**PROBLEM STATEMENT:**
Repeat exactly every line that comes at or after the line containing "Open the help question mark icon", through the end of the entries below.

════════════════════

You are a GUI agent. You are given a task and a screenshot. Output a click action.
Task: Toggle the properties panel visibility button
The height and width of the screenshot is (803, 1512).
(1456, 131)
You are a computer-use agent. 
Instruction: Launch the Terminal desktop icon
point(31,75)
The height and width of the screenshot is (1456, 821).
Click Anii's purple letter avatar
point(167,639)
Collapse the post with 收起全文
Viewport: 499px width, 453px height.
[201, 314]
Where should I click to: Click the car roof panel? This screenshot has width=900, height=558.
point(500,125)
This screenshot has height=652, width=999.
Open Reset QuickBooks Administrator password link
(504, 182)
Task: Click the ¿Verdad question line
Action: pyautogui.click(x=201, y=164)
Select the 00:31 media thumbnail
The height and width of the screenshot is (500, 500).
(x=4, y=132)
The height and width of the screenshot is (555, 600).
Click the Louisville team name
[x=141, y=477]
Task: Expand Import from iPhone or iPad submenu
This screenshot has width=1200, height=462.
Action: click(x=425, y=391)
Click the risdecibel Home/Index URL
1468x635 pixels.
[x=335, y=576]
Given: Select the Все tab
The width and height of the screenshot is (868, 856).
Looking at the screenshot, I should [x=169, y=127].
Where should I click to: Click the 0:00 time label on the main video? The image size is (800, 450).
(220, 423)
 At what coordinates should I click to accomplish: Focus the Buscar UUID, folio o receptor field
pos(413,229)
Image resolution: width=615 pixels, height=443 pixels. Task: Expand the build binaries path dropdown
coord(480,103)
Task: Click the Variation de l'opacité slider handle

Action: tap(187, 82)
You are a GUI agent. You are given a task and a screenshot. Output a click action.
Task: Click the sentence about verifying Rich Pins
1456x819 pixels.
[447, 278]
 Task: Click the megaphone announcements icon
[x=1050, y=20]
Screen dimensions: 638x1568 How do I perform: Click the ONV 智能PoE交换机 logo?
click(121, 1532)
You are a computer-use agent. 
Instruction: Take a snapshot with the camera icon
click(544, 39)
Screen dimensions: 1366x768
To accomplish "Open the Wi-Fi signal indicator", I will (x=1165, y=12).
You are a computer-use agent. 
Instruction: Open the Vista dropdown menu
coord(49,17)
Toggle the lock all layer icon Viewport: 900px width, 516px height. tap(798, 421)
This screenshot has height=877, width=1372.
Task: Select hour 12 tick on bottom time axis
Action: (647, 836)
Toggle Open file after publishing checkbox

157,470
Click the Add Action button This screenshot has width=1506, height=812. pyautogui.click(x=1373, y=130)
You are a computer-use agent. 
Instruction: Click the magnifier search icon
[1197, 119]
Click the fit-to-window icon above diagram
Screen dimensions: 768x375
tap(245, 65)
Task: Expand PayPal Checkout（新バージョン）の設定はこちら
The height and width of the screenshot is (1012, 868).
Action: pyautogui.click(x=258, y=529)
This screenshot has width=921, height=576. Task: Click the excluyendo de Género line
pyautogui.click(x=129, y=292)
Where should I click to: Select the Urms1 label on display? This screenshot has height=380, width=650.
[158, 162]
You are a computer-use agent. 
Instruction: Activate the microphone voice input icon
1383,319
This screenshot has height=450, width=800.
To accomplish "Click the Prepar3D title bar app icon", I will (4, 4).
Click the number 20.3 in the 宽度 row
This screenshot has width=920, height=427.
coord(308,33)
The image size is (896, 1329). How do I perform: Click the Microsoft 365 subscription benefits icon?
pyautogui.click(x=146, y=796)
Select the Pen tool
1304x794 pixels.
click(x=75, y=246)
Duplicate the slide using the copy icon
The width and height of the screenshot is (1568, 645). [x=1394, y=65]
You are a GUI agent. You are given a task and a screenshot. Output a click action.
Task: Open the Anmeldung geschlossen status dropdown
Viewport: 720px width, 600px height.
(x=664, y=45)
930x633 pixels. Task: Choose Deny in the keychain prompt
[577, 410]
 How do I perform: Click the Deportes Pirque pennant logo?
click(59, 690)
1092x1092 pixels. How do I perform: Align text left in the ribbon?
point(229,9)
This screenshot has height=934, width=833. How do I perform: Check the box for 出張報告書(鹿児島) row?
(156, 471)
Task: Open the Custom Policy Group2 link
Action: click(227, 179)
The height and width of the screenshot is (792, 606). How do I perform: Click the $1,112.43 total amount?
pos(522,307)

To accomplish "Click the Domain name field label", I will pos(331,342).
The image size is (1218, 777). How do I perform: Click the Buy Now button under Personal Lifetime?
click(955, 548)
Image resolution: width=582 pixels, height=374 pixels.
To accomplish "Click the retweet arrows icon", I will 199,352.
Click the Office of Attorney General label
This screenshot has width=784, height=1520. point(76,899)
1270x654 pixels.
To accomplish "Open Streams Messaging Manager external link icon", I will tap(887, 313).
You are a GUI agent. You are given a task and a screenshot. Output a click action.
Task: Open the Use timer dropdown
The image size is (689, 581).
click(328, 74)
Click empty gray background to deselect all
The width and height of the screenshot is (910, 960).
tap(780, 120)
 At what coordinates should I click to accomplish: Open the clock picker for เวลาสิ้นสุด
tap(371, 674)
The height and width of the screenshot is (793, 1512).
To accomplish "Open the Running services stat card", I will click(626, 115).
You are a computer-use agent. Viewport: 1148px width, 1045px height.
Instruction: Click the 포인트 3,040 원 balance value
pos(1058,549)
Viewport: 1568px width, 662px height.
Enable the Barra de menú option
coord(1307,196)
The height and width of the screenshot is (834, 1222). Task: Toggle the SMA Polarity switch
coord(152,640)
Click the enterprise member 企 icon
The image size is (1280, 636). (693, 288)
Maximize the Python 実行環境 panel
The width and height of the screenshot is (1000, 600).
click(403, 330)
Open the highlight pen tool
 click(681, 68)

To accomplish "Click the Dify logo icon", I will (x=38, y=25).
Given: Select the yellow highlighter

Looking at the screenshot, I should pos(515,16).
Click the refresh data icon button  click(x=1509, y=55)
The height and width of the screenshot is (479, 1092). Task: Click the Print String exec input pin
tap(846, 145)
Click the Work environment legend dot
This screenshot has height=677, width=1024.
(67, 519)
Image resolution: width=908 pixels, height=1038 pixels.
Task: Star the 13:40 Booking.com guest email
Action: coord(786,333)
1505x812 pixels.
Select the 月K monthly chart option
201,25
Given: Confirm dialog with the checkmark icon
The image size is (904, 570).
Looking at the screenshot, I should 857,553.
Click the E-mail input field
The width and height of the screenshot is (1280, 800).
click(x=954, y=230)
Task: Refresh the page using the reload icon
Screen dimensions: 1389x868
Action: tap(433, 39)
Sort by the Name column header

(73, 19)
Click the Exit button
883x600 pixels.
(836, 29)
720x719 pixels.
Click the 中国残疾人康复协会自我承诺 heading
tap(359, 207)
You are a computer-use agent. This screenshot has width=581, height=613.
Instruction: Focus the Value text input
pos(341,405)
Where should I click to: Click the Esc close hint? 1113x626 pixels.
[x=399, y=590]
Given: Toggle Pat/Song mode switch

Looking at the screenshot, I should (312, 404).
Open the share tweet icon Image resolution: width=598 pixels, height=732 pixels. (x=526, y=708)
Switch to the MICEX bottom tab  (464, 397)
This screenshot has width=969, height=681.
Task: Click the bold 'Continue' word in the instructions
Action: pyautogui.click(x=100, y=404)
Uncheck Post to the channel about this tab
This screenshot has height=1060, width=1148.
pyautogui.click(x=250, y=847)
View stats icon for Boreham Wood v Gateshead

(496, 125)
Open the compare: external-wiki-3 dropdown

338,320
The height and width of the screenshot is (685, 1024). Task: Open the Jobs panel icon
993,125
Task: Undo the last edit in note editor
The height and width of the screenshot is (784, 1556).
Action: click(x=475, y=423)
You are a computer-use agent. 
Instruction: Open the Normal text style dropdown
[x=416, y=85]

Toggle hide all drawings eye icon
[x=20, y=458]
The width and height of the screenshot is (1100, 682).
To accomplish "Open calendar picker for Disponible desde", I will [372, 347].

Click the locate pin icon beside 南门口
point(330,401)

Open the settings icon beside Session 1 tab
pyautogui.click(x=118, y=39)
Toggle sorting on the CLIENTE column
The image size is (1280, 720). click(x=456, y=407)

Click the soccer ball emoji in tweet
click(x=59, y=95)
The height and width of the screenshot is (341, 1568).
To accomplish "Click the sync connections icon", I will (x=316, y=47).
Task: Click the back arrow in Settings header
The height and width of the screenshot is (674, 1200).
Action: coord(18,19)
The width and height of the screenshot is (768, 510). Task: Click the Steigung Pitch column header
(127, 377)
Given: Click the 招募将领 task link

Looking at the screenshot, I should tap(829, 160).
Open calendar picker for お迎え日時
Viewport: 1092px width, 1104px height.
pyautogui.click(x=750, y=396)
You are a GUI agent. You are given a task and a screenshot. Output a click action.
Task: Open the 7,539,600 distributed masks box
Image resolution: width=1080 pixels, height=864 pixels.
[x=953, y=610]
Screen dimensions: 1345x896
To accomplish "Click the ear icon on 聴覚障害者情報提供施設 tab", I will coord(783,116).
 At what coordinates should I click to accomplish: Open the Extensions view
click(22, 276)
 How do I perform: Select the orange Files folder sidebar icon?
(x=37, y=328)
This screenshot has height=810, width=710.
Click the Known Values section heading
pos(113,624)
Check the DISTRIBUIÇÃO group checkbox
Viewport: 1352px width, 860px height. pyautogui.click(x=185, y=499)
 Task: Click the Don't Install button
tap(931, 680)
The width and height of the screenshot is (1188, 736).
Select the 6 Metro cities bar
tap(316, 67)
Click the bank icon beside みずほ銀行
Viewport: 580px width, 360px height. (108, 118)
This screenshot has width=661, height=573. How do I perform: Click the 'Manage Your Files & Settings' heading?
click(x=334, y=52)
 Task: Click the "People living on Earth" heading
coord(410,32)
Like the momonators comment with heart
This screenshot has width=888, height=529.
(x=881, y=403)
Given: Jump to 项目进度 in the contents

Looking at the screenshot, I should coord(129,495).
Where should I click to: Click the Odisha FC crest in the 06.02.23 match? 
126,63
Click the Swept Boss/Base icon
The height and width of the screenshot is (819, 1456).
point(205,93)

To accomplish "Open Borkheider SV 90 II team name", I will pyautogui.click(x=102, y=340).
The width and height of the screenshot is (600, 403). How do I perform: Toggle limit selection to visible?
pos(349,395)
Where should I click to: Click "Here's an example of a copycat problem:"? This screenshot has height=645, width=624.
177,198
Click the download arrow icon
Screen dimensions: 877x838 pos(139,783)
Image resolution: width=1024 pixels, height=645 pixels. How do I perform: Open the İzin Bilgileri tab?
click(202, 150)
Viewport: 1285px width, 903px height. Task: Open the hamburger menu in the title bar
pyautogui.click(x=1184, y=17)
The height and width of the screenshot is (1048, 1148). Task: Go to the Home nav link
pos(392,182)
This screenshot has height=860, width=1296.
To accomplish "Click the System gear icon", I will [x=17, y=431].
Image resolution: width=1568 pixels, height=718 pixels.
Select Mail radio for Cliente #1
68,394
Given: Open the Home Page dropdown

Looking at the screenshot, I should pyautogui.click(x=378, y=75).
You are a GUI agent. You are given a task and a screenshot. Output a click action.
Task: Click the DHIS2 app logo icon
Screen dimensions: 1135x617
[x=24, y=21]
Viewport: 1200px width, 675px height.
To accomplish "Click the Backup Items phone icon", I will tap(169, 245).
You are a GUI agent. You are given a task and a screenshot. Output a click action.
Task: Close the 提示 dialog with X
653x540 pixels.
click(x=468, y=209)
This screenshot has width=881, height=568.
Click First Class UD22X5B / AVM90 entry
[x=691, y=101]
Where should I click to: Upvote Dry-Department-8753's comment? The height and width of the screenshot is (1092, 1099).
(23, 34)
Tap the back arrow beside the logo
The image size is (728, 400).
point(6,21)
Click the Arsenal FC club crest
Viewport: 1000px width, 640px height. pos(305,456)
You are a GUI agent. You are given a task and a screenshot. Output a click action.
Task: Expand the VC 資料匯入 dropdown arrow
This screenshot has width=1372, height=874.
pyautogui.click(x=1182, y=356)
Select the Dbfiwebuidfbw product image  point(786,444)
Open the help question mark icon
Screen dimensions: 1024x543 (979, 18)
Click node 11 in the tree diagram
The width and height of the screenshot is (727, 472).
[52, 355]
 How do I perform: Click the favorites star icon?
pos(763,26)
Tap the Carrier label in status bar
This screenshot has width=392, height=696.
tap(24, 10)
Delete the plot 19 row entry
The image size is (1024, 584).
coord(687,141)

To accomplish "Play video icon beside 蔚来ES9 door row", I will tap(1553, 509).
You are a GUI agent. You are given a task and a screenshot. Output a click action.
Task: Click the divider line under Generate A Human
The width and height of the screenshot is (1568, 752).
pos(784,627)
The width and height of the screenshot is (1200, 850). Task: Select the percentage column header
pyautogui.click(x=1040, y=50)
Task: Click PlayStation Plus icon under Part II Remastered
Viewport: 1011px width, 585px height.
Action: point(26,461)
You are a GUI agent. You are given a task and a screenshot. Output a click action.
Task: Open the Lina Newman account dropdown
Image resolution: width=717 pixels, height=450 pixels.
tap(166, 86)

════════════════════

**RESPONSE BOX:**
Open the help question mark icon
Screen dimensions: 1024x543 (979, 18)
Click node 11 in the tree diagram
The width and height of the screenshot is (727, 472).
[52, 355]
 How do I perform: Click the favorites star icon?
pos(763,26)
Tap the Carrier label in status bar
This screenshot has width=392, height=696.
tap(24, 10)
Delete the plot 19 row entry
The image size is (1024, 584).
coord(687,141)

To accomplish "Play video icon beside 蔚来ES9 door row", I will tap(1553, 509).
You are a GUI agent. You are given a task and a screenshot. Output a click action.
Task: Click the divider line under Generate A Human
The width and height of the screenshot is (1568, 752).
pos(784,627)
The width and height of the screenshot is (1200, 850). Task: Select the percentage column header
pyautogui.click(x=1040, y=50)
Task: Click PlayStation Plus icon under Part II Remastered
Viewport: 1011px width, 585px height.
Action: point(26,461)
You are a GUI agent. You are given a task and a screenshot. Output a click action.
Task: Open the Lina Newman account dropdown
Image resolution: width=717 pixels, height=450 pixels.
tap(166, 86)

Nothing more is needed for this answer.